• [TEXTO EXTRACTADO]
┄┄┄┄┄┄┄┄┄┄

Republicanos y comunitarios, ni individualismo ni holismo




El liberalismo, como venimos contando, nace en Occidente con el afán de defender a los individuos de interferencias ajenas, con la convicción de que el individuo es sagrado para el individuo, de que goza de una inalienable dignidad, en virtud de la cual ostenta unos derechos para cuya protección se crea la comunidad política. Desde esta perspectiva, el individuo es “anterior” a la comunidad política, ontológica y axiológicamente, de suerte que la comunidad política es un instante creado para defender los derechos individuales.


A esta forma de pensar se ha llamado individualismo frente a las posiciones que afirman la prioridad, ontológica y axiológica, de la colectividad, del todo social frente a las partes, frente a los individuos, posiciones que autores como Louis Dumont congregan bajo la rúbrica de holismo.


Desde esta perspectiva, individualismo y holismo serían dos esquemas para pensar la vida social contrapuestos e inconciliables. Contraposición que deja en muy mal lugar al holismo sobre todo despues de las experiencias de los países del Este, que vieron arrasada su sociedad civil, su vida pluralista, gracias a las actuaciones de una clase dirigente que decía representar la voluntad del todo social. Ésta es la razón por la que, a pesar de los esfuerzos de Hegel, de Marx y del marxismo en distintas versiones, la sociedad postliberal en que vivimos sigue optando por el individualismo frente al holismo. Y sería difícil realmente justificar una opción distinta, si efectivamente individualismo y holismo fueran las únicas alternativas.


Pero afortunadamente no es el caso. Afortunadamente existen otras opciones, además del individualismo y el holismo colectivista. En primer lugar, porque hay distintas variedades del individualismo que desde el punto de vista de la filosofía política, se encarnan en una amplia gama de liberalismos. Desde el liberalismo que se apoya en la teoría del individualismo posesivo, pasando por el liberalismo social de autores como Rawls o Walzar, hasta llegar a liberalismos como el que Van Parijs defiende en Libertad real para todos, alegando que es el liberalismo auténtico, o el defendido por Amartya Sen en su enfoque de las capacidades, tan próximo al marxiano de las necesidades. Pero en segundo lugar porque existen desde antiguo posiciones, a menudo entreveradas con las liberales que acabamos de mencionar, que tienen como clave de interpretación social o bien a la persona con sus dimensiones sociales, por entender que la persona nace del reconocimiento recíproco entre seres humanos, o bien a la comunidad de personas, por entender que la persona sólo puede devenir autónoma en la comunidad. Son dos posiciones un tanto diferenciadas, que continúan vigentes en nuestros días.

┄┄┄┄┄┄┄┄┄┄

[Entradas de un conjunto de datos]
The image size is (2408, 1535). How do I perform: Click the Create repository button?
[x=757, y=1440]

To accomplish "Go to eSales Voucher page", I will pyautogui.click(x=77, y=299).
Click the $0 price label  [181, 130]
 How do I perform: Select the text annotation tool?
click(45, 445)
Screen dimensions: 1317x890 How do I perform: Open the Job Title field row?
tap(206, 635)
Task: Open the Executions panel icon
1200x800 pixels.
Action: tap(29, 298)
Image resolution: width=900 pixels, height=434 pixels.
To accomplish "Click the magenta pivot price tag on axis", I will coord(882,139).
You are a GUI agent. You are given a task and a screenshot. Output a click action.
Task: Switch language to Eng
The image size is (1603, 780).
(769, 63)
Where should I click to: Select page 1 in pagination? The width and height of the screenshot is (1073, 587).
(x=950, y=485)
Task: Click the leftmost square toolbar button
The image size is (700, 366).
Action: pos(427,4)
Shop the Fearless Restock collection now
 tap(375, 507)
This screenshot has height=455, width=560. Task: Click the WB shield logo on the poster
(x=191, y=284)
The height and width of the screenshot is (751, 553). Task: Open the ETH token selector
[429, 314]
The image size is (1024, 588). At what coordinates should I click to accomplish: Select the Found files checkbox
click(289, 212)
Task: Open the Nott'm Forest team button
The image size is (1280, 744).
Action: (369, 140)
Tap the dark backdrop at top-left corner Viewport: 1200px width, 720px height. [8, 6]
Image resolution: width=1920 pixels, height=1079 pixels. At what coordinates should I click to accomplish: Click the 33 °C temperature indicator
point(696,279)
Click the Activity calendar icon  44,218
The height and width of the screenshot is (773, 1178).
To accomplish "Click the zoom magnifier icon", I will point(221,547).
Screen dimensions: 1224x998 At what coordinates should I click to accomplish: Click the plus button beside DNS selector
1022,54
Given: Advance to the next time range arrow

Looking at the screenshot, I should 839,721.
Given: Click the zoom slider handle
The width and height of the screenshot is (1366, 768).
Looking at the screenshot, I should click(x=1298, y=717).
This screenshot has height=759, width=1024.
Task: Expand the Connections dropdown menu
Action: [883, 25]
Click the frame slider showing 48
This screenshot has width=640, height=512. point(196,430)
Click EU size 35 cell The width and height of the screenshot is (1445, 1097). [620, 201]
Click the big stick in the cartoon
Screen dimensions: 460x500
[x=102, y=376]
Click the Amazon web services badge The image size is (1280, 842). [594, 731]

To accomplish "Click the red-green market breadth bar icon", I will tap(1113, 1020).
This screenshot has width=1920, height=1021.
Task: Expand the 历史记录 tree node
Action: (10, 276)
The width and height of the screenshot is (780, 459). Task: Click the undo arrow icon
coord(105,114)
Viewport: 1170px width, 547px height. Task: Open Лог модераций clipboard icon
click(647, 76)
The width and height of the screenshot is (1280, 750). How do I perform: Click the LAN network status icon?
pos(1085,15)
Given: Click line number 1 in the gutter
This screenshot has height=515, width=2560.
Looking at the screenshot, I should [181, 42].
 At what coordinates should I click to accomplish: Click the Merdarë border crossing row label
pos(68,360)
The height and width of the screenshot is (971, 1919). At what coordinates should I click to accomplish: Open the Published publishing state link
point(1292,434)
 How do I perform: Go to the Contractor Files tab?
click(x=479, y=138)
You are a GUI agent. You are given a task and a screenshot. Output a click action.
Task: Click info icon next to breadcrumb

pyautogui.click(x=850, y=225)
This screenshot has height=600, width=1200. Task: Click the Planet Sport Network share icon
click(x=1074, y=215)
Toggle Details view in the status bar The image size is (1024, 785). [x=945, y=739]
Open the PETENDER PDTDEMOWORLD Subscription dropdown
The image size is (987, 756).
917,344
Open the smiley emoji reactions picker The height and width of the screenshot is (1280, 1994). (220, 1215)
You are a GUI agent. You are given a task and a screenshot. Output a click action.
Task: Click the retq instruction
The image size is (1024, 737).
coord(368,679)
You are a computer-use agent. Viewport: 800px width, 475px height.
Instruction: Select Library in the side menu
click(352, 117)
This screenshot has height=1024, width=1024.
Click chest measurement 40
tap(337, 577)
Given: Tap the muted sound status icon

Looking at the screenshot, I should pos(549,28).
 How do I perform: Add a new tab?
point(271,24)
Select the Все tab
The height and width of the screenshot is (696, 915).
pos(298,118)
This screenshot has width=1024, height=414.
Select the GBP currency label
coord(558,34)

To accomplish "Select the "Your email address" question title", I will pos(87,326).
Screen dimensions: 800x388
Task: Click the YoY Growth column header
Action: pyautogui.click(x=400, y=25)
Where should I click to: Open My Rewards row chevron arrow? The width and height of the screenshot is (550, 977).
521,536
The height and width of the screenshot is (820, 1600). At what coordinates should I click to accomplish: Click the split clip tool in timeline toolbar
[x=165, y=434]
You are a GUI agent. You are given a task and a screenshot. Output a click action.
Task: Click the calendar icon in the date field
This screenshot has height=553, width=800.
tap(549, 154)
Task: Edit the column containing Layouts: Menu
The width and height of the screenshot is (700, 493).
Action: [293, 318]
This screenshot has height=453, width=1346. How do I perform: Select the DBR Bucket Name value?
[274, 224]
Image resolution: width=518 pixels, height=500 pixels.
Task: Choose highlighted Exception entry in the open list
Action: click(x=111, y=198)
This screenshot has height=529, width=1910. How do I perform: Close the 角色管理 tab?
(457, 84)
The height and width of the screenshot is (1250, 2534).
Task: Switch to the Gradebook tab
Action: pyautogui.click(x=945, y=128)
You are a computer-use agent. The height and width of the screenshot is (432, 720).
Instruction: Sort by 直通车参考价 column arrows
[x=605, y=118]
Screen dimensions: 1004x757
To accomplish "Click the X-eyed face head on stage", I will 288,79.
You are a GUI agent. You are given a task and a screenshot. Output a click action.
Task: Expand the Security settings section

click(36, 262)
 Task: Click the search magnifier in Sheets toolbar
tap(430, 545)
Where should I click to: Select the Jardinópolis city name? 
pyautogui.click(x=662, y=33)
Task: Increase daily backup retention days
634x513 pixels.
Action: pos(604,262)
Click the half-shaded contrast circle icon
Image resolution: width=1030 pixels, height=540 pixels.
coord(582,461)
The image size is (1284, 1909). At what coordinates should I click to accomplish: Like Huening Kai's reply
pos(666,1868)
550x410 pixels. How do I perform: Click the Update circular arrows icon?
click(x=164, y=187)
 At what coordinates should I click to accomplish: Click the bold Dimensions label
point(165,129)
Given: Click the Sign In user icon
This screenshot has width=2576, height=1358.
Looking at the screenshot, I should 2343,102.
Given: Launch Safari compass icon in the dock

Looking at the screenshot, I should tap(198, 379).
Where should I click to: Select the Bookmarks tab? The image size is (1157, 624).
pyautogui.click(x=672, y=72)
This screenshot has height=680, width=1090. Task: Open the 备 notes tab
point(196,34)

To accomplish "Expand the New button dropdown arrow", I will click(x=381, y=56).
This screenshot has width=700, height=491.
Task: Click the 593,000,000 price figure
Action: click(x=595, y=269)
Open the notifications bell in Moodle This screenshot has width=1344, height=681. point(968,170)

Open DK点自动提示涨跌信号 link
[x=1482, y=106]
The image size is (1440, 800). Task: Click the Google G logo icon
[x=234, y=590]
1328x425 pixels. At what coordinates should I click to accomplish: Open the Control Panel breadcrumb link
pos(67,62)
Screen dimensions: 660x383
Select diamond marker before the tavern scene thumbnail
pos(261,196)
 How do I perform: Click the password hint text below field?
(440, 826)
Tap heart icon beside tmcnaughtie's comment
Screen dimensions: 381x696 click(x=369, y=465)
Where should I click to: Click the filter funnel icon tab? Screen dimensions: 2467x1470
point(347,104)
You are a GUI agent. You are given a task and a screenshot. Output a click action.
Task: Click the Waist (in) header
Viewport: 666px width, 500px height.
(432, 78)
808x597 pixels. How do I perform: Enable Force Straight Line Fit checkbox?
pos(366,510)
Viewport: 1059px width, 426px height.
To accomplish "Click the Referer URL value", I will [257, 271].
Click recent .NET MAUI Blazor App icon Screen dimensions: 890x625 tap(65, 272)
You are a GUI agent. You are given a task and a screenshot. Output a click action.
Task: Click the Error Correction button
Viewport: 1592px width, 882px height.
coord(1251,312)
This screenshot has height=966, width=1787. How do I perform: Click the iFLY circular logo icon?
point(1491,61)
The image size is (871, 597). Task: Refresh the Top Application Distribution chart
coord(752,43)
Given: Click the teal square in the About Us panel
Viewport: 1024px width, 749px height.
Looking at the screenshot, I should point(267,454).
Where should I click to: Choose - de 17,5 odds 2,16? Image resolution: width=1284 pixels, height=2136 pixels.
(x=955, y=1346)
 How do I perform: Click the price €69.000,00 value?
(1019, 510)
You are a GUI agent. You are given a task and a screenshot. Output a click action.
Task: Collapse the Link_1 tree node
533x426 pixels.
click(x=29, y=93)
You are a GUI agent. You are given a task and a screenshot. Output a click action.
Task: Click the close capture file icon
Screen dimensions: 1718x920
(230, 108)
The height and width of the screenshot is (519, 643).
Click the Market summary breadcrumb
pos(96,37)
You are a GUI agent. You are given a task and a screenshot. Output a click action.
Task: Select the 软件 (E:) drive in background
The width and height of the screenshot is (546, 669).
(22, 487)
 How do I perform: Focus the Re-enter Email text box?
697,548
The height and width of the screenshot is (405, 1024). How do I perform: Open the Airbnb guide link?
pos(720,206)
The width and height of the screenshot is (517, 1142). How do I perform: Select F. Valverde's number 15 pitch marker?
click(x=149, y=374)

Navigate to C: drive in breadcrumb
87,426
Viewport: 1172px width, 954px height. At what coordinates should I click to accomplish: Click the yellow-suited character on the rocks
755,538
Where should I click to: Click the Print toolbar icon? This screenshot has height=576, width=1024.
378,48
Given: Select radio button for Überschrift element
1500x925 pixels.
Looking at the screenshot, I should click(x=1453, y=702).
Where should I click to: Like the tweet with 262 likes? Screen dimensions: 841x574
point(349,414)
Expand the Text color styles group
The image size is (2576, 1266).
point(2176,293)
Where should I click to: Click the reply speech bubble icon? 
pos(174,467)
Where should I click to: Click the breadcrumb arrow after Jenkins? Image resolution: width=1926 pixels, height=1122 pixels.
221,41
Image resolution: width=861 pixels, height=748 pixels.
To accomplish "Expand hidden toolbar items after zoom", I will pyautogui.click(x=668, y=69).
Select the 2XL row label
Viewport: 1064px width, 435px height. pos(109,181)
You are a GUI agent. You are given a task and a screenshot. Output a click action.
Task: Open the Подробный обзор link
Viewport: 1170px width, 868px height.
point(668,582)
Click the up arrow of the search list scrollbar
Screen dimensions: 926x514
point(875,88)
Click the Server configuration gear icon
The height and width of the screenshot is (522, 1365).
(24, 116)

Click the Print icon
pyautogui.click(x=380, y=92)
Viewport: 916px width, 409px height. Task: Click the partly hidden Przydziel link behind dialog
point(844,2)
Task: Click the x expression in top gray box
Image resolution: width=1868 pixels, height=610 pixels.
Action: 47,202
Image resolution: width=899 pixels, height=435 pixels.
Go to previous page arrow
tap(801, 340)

┄┄┄┄┄┄┄┄┄┄

• [LO QUE SE SOLICITA] Reproduzca sin cambios el pasaje del texto sobre individualismo y holismo que se abre con las palabras "Republicanos y comunitarios, ni" y se cierra con "los derechos individuales.".

• [RESPUESTA]
Republicanos y comunitarios, ni individualismo ni holismo




El liberalismo, como venimos contando, nace en Occidente con el afán de defender a los individuos de interferencias ajenas, con la convicción de que el individuo es sagrado para el individuo, de que goza de una inalienable dignidad, en virtud de la cual ostenta unos derechos para cuya protección se crea la comunidad política. Desde esta perspectiva, el individuo es “anterior” a la comunidad política, ontológica y axiológicamente, de suerte que la comunidad política es un instante creado para defender los derechos individuales.